Возле каждого призывника невеста или жена, многие маленького сына или дочку на руках держат. Остальные провожающие чуть поодаль стоят. Хотя народу и много, ни шума, ни гомона. Даже грудные дети не плачут. Только кони уздечками позвякивают.
Я провожаю моего Старшего брата Салиха. Брат слегка навеселе.
— В чулане, в сундуке ключи от трактора лежат, — бормочет он на ухо нашей молодой снохе, — ты их завтра же Сайфулле отнеси… Ключ — это самая важная вещь на свете… Почему, думаешь, сказку про золотой ключ придумали?..
Сноха молчит. Не до ключей ей сейчас.
Я почему-то рядом с Ак-Йондоз оказался. Ее муж сегодня не уходит, повестка еще не пришла. Не его она провожает. И я сразу же, как бывало в детстве, ищу Марагима.
Вот он, над толпой возвышается. С одной стороны — словно тугой просяной сноп, у основания крепкая, миловидная на взгляд, жена стоит, с другой — черноволосая, с ярко-синими, как у отца, глазами дочь Ак-Йондоз, Эта девочка лет десяти чем-то на старшую Ак-Йондоз похожа. Я невольно перекинул взгляд с младшей на старшую. Точно, похожи! Вот чудеса! Или опять глазам небыль видится?
Марагим осторожно обхватил ладонями дочку за пояс и поднял над головой.

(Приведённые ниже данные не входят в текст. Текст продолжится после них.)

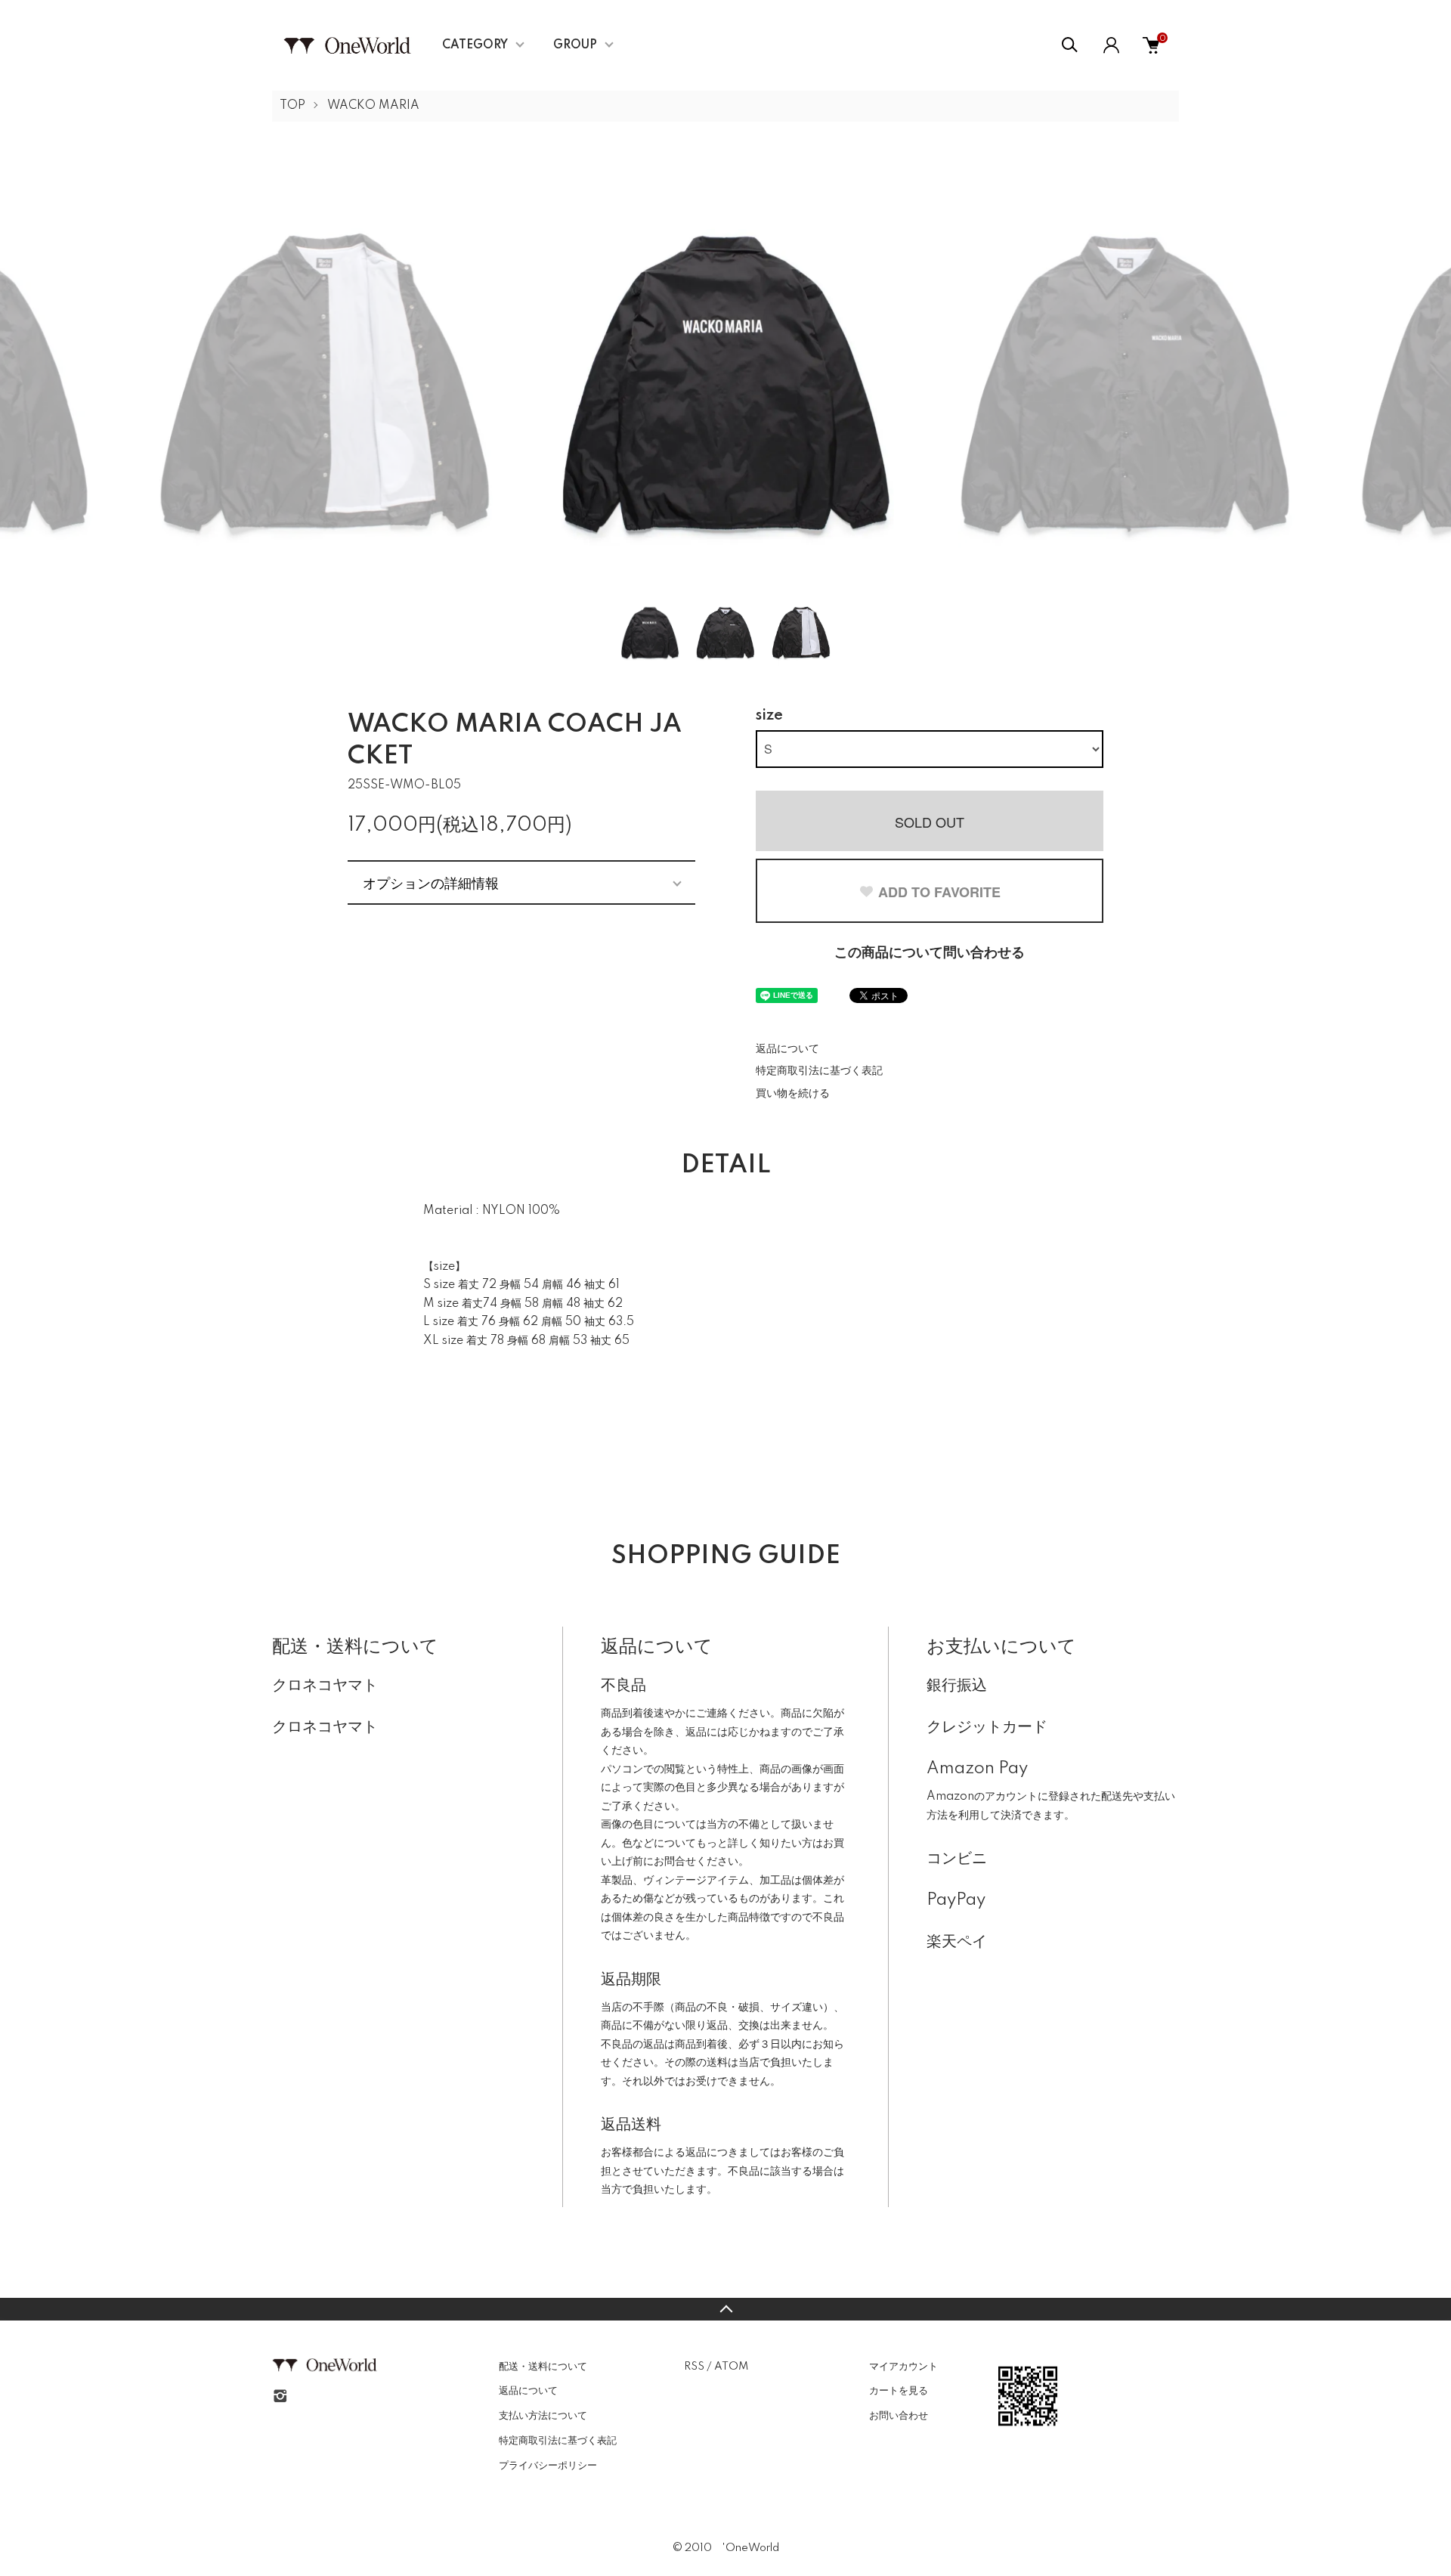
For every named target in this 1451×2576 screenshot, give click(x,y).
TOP (292, 106)
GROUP (575, 45)
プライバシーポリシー (548, 2465)
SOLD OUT (929, 821)
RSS (694, 2366)
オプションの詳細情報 (431, 882)
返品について (787, 1049)
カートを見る (898, 2391)
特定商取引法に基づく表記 (819, 1071)
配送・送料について (543, 2366)
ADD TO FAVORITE (939, 892)
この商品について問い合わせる (929, 953)
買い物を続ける (793, 1094)
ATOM (731, 2366)
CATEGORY (475, 45)
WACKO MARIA (373, 106)
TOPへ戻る (725, 2309)
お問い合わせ (898, 2415)
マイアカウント (903, 2366)
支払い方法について (543, 2415)
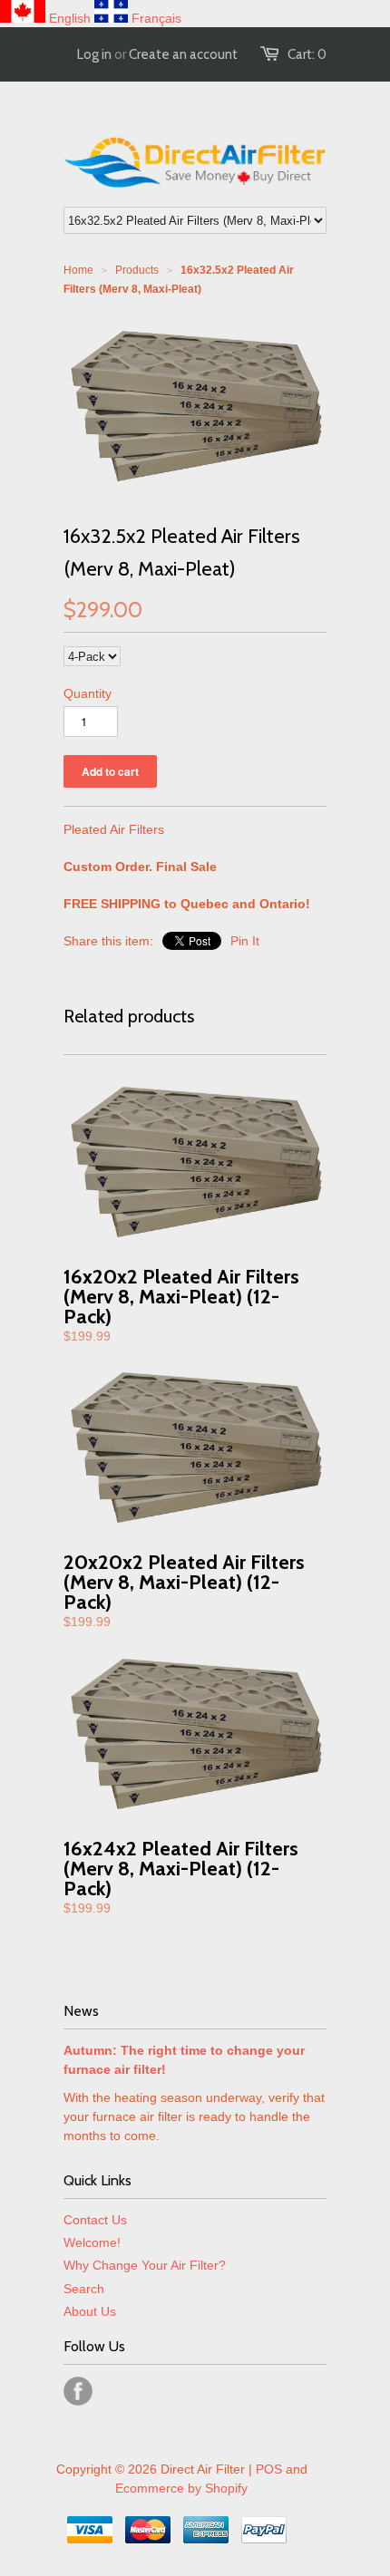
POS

— Попрощаемся. Пора, — сказал он. Его сильный голос прокатился над майданом.
Он взглядом обежал провожающих. Добавил немного потише:
— Земляки! Ак-Йондоз своей клянусь, дважды клянусь: аул наш не опозорю. Вот и все мое слово.
«Просяной сноп», будто опрокидываясь, к правому боку мужа приткнулась. Откачнулась и снова на место встала. Стоявшая рядом Ак-Йондоз еле заметно коснулась моего рукава. Марагим опустил дочь на землю. Гнусавый Валетдин взял крошечного сына из рук жены и подкинул в воздух:
— Сыном своим Зигандаром!..
— Землей своей… — добавил Асхат. Не то что сына или дочери, у него и жены еще нет… Но земле своей и всему на ней растущему он цену знает.
Началось прощание. Жены к мужьям прильнули, невесты к женихам, которые скоро мужьями станут. Конечно, станут… Скоро разобьют они врага, вернутся и справят шумные свадьбы. Конечно, справят… Одни прощаются — руку пожимают, другие прощаются — обнимаются, третьи самые смелые — целуются. Марагим, как застыл на месте, так и стоит, в нашу сторону смотрит. Прижал левой рукой голову дочери к себе и пальцами волосы ее перебирает. Жена отступила, позади мужа встала, будто место кому-то дает. В этот миг Ак-Йондоз изо всей силы меня за локоть схватила. Будто рвется куда-то, а сама в меня вцепилась.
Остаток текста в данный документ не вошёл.